Ignoro quién ha planificado esta sucesión de elecciones autonómicas clave, si es que ha existido, lo que me extrañaría, un planificador. Pero esta proliferación de elecciones resulta nefasta para la gobernación de cualquier país, porque eso que dio en llamarse la `clase política` solo acierta a pensar en la contienda electoral y, claro, el funcionamiento de la nación se resiente. Al tiempo que, se quiera o no, la moral gubernamental se resquebraja, sin que la ciudadanía vea, por otro lado, que los resultados se plasman en inmediatas formaciones de gobierno: la normativa electoral muestra, convocatoria tras convocatoria, su naturaleza funesta, que ahora concede los beneplácitos a quien nadie quiere, es decir, a Vox.
Pero los resultados son los resultados y Vox, que ha logrado frenar la constitución de gobierno en Extremadura, puede hacer lo mismo en Aragón. Y quizá en Castilla y León. Y acaso también, aunque me parece más improbable, en junio en Andalucía. Y luego, el año próximo, en otras cuantas autonomías clave, como Valencia, o Murcia, o Baleares, o/y, a continuación, las generales. Menudo panorama, y todo porque, en su momento, unos políticos acobardados y `aprovechones` no supieron reformar la normativa electoral como convendría a la gobernación. Y, así, una carrera a las urnas tras otra, el país se va ralentizando, pierde velocidad -y no quiero hacer metáfora con los trenes- y capacidad de `pegada`.

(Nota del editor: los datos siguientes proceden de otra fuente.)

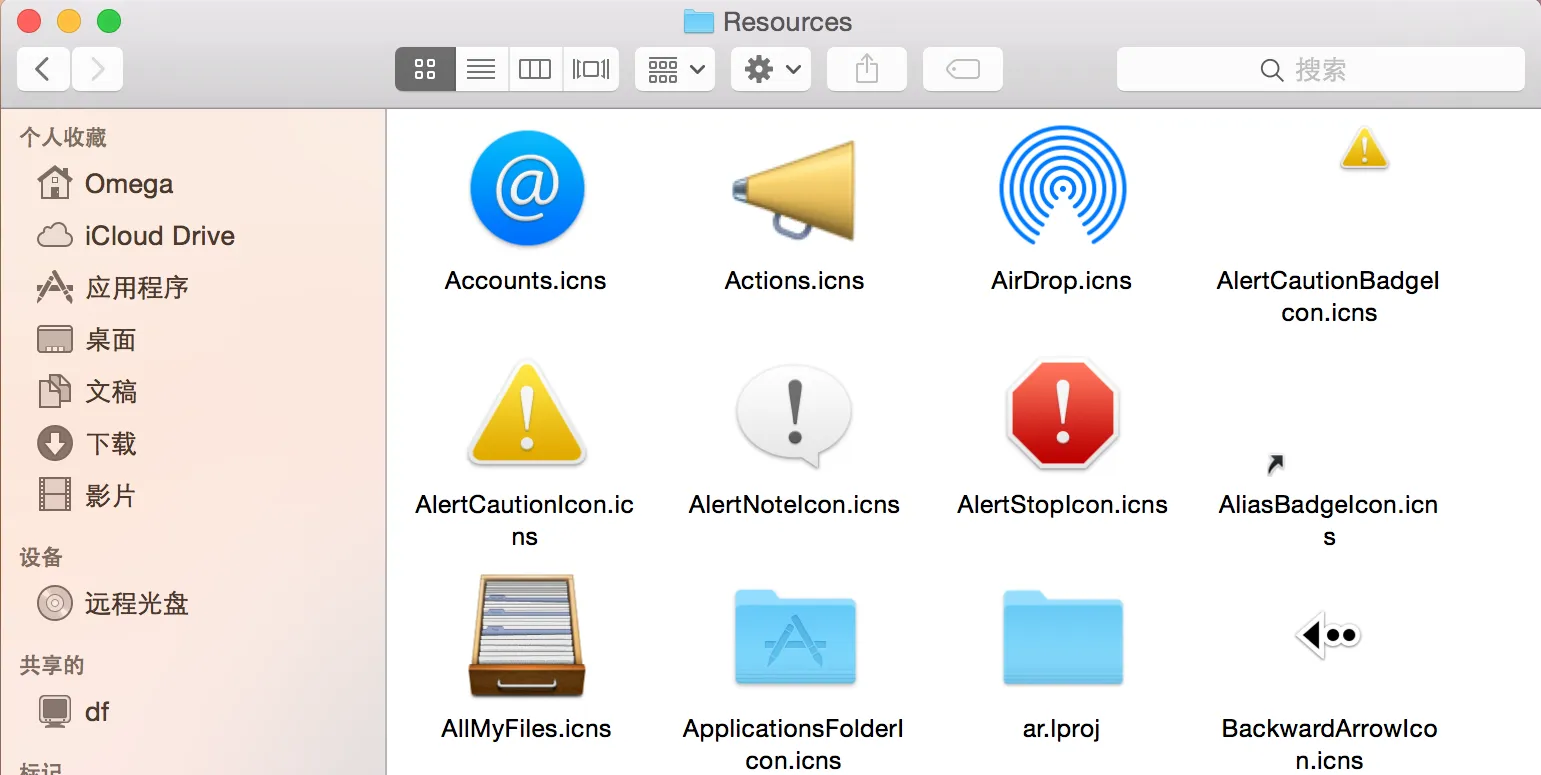
Task: Open the ar.lproj folder
Action: pyautogui.click(x=1062, y=636)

2026 ha comenzado de manera desastrosa para el Gobierno PSOE/Sumar. Para ambas formaciones en el Ejecutivo. Y para una ciudadanía confundida por el marasmo partidario, la falta de planificación a medio plazo y la inepcia de ministerios clave, y cito Transportes como paradigma, pero no como caso único. Que, con lo que está pasando, Oscar Puente siga en el puesto me parece cuanto menos inconcebible, y no acabo de creer, aunque me parecería deseable, que Sánchez nos anuncie algo nuevo en este sentido cuando, al fin, comparezca en las Cortes el miércoles.

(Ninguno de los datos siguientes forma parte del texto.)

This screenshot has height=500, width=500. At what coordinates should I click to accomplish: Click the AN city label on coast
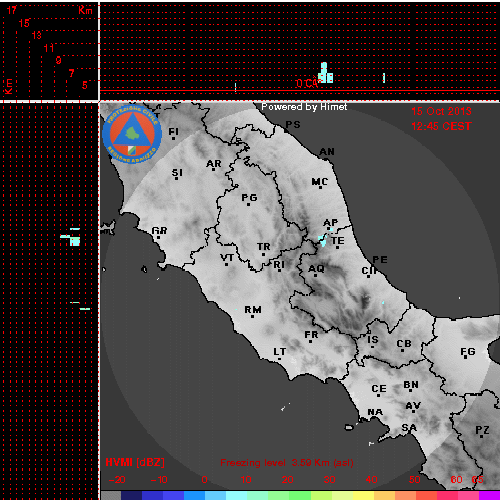click(327, 152)
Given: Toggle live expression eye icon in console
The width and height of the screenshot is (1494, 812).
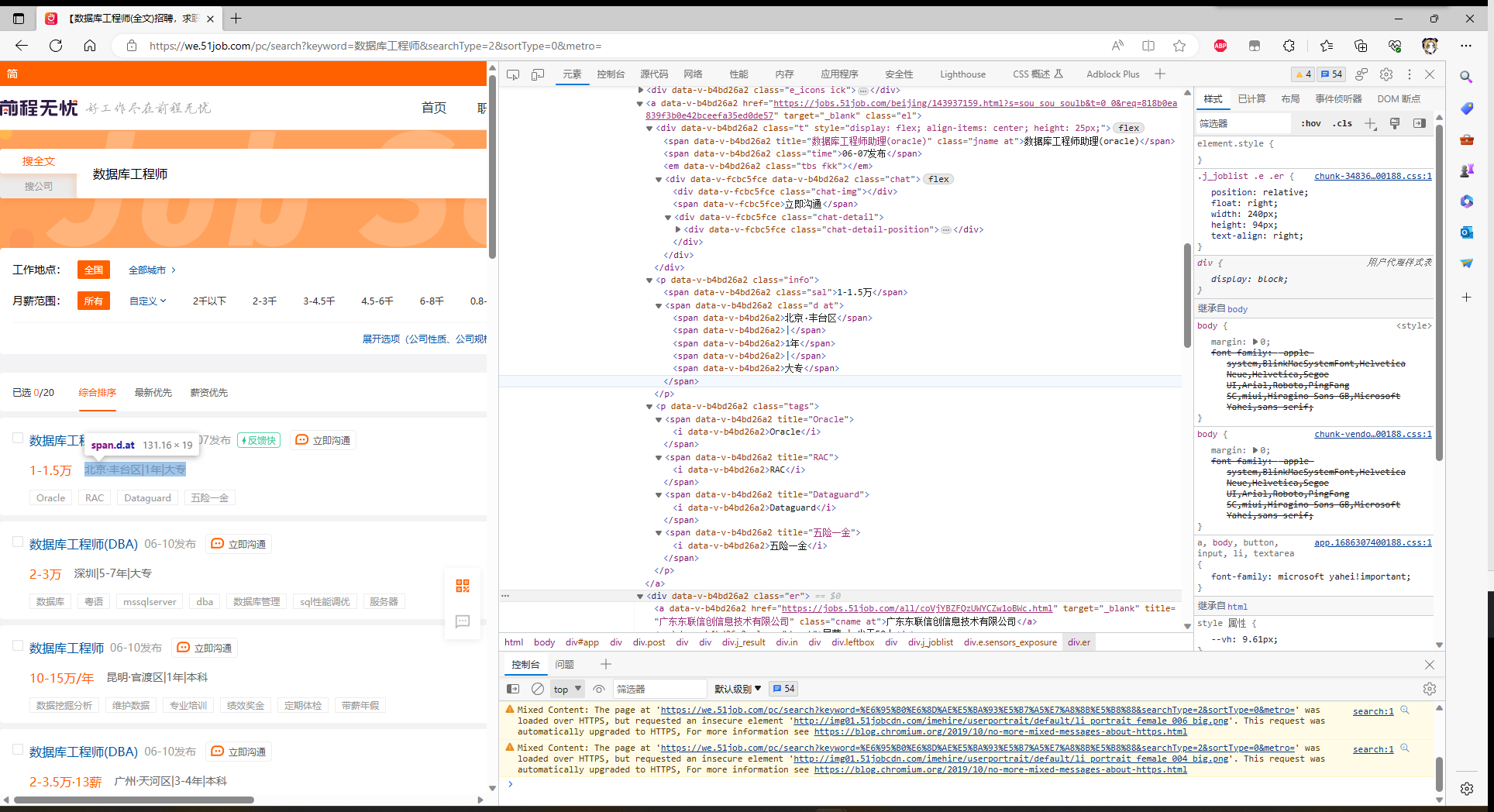Looking at the screenshot, I should [599, 689].
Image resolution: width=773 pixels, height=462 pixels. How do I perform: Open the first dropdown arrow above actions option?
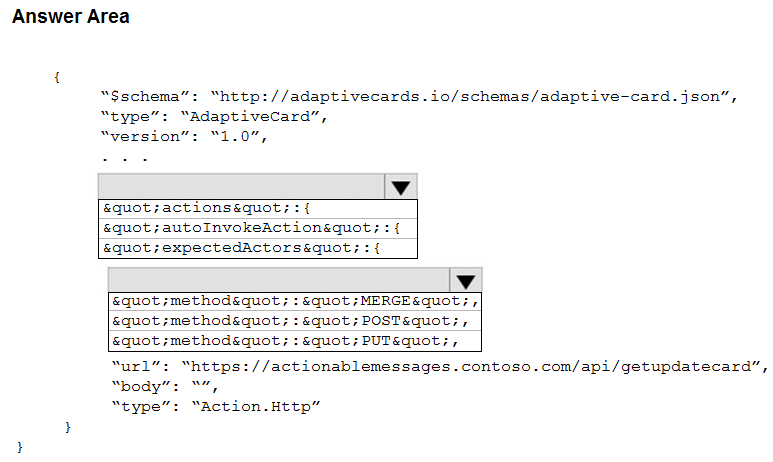[x=401, y=187]
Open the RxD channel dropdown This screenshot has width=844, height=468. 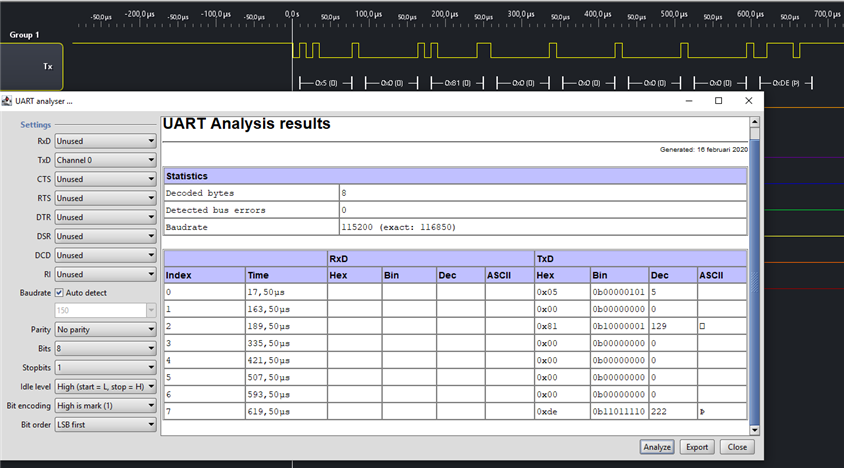(x=106, y=141)
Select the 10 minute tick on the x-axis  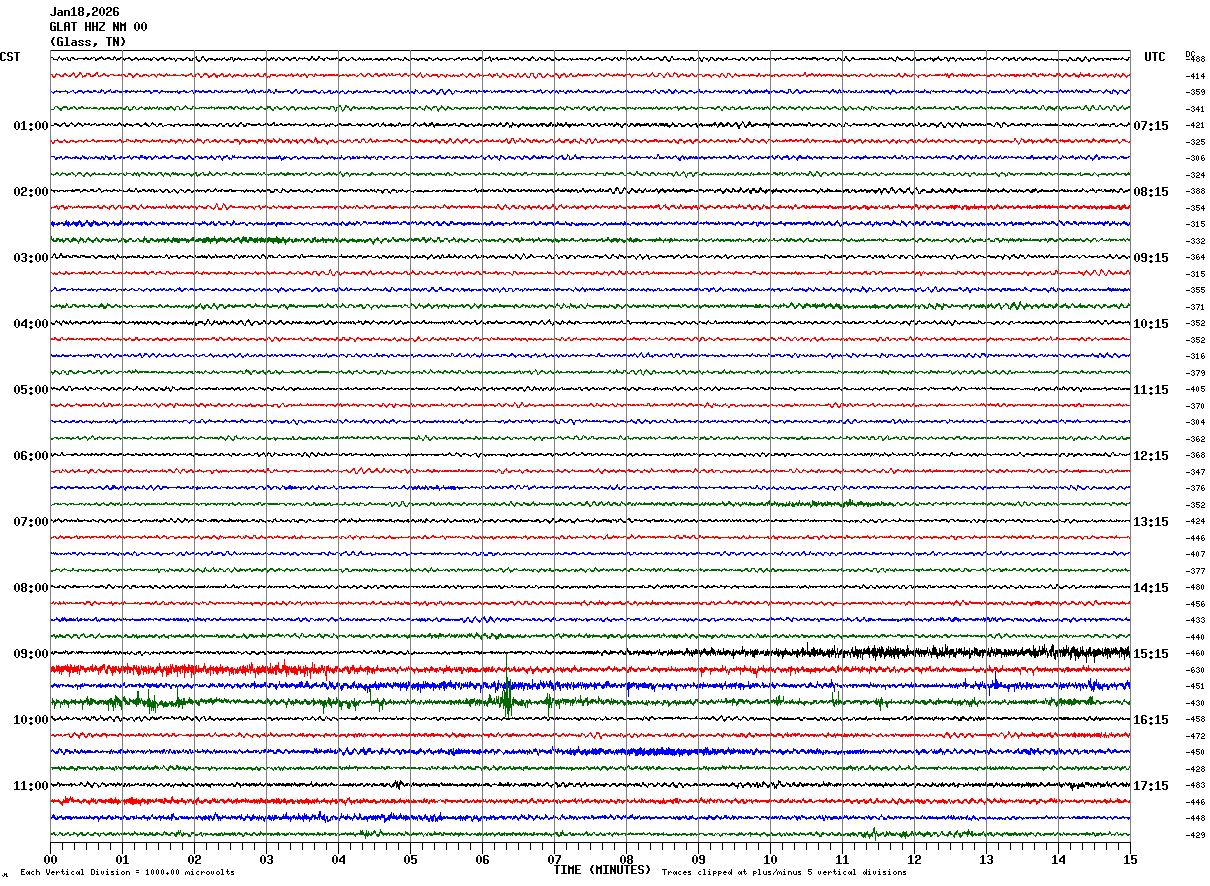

No; Sánchez estará más preocupado por minimizar el golpe inminente en Castilla y León, y luego en Andalucía, que en atreverse a garantizar que la normalidad volverá, tras tanta tormenta, a la movilidad en el país, una movilidad de la que dependen, a veces dramáticamente, decenas de millones de españoles. Pero ahora parece que ya solo interesan esos dos millones de castellano-leoneses que, el próximo 15 de marzo, pueden asestar un tercer rejonazo al poder central. Aquí, ya se sabe, los horizontes se sitúan siempre en el corto plazo.